== LINHAS ARMAZENADAS ==
········
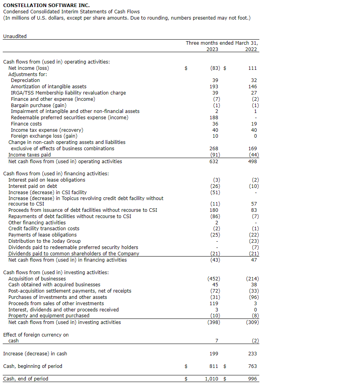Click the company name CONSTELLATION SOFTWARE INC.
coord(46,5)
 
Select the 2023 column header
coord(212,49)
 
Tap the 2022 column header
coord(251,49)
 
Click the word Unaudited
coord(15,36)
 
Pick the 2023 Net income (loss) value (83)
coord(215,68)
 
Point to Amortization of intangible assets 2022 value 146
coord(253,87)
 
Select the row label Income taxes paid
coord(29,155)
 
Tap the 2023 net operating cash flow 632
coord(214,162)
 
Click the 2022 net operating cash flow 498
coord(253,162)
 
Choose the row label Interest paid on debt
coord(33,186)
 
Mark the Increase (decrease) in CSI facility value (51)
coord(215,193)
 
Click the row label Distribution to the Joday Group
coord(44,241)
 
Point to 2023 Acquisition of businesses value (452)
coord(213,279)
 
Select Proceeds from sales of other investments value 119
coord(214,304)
········
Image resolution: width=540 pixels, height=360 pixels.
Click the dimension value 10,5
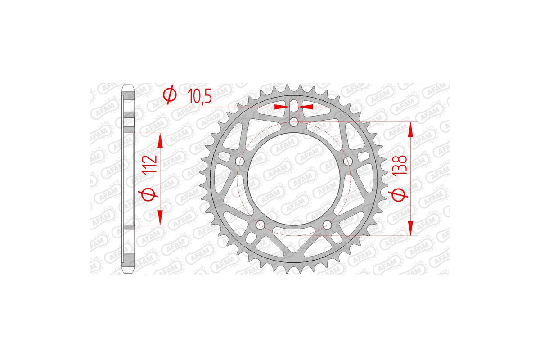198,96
········
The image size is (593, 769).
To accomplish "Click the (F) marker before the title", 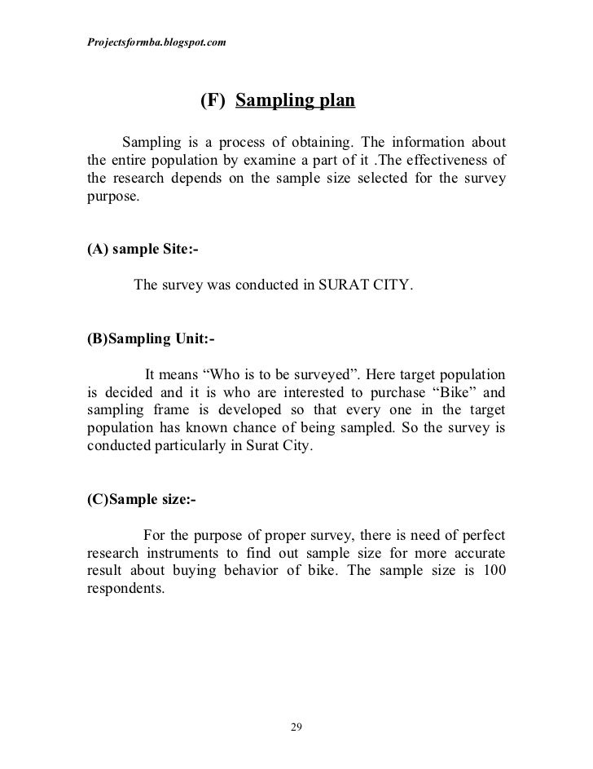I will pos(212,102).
········
Reescreva o trecho da listagem que começa na linha que contém "Select the row label Income taxes paid" e termina na linha que contém "coord(214,304)", trocando "row label" por "line heading". Mantenha todo o resto igual.

== RESPOSTA ESCRITA ==
Select the line heading Income taxes paid
coord(29,155)
 
Tap the 2023 net operating cash flow 632
coord(214,162)
 
Click the 2022 net operating cash flow 498
coord(253,162)
 
Choose the line heading Interest paid on debt
coord(33,186)
 
Mark the Increase (decrease) in CSI facility value (51)
coord(215,193)
 
Click the line heading Distribution to the Joday Group
coord(44,241)
 
Point to 2023 Acquisition of businesses value (452)
coord(213,279)
 
Select Proceeds from sales of other investments value 119
coord(214,304)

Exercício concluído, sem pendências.